Abstract:
Hospital acquired infections (HAI’s) are a major threat to patient safety and there is substantial evidence that good hand hygiene reduces the transmission of these diseases. However, most hand hygiene initiatives have focused on the role of the healthcare worker, caregiver, volunteer, etc. The role of the patient is often described in terms of being an advocate in ensuring those charged with their care are practicing good hand hygiene. Patient hand hygiene practices have been largely overlooked in infection prevention within hospitals.
Main Article:
In an interview-based study out of the University of Wisconsin-Madison (May 2014), researchers found that patient hand washing habits practiced at home were better than those practiced after being admitted to the hospital. For example, 85% of respondents report washing their hands after using the washroom at home, compared to only 69.5% in the hospital. Likewise, 64.7% washed their hands before eating at home, while only 41.4% did so in the hospital.
In a study published in Infection Control and Hospital Epidemiology (November 2014), a research team used a system that attaches transponders to patient bracelets to log their movement and every use of soap and hand sanitizer. Over a period of several months in an acute-care hospital ward, a total of more than 200 patients almost never cleaned their hands before, during or after visiting a patient kitchen/pantry area. The overall hand hygiene rate after using the restroom was under 35%, as was the rate of hand cleaning before having breakfast.
OVERALL HAND HYGIENE RATE AFTER USING THE RESTROOM WAS UNDER 35%
The ramifications of dirty patient hands could be enormous. Leading thinkers are beginning to point to patient hand hygiene as a critical weak link in controlling those HAI’s that spread via the fecal-oral route. These pathogens include norovirus, Clostridium difficile, Vancomycin-resistant Enterococci (VRE), and the worrisome carbapenem-resistant Enterobacteriaceae(CRE).

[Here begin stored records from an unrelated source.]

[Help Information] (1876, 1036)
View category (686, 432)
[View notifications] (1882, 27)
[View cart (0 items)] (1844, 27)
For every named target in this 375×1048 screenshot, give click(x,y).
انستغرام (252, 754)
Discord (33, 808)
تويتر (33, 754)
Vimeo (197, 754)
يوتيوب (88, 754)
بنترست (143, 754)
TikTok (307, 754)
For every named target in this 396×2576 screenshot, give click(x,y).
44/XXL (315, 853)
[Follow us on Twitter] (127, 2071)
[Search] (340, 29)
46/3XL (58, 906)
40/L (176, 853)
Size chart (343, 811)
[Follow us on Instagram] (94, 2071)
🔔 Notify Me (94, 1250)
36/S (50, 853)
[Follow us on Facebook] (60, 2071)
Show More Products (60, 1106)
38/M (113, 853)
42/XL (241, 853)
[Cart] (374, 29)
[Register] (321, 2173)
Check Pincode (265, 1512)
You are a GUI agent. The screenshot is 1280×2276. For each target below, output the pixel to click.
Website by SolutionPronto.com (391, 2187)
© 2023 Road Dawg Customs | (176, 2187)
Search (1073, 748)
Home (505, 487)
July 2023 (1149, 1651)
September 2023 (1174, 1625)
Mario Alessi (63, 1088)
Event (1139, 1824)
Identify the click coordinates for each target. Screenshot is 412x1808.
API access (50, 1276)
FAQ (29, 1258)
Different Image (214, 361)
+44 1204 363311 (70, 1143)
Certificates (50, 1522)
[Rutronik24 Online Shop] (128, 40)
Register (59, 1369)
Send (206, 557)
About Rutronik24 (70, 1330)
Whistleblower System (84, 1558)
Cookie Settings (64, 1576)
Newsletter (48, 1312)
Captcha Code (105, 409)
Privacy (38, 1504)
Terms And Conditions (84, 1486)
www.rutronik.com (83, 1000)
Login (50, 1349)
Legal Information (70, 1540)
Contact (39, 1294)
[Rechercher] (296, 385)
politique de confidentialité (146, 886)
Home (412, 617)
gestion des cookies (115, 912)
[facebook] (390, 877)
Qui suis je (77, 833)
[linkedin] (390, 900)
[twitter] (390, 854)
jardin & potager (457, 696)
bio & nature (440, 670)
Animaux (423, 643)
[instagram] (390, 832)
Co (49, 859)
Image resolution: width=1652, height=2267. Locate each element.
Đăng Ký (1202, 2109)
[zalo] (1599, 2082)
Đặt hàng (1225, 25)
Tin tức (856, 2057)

Virtually all the focus on hand hygiene in hospitals has lined up behind the World Health Organization’s (WHO) goal of getting staff to wash their hands at prescribed ‘moments’ for hand hygiene.
The WHO moments for hand hygiene for healthcare workers include:
1. Before patient contact
2. Before performing an aseptic task
3. After body fluid exposure risk
4. After patient contact
5. After contact with patient surroundings
Evidence from the field suggests that for institutions with typically abysmal hand hygiene rates, implementation of these policies have led to significant reductions in hospital-acquired infections. However, implementing these policies in institutions with mediocre hand hygiene rates produces less significant decreases in hospital infection rates.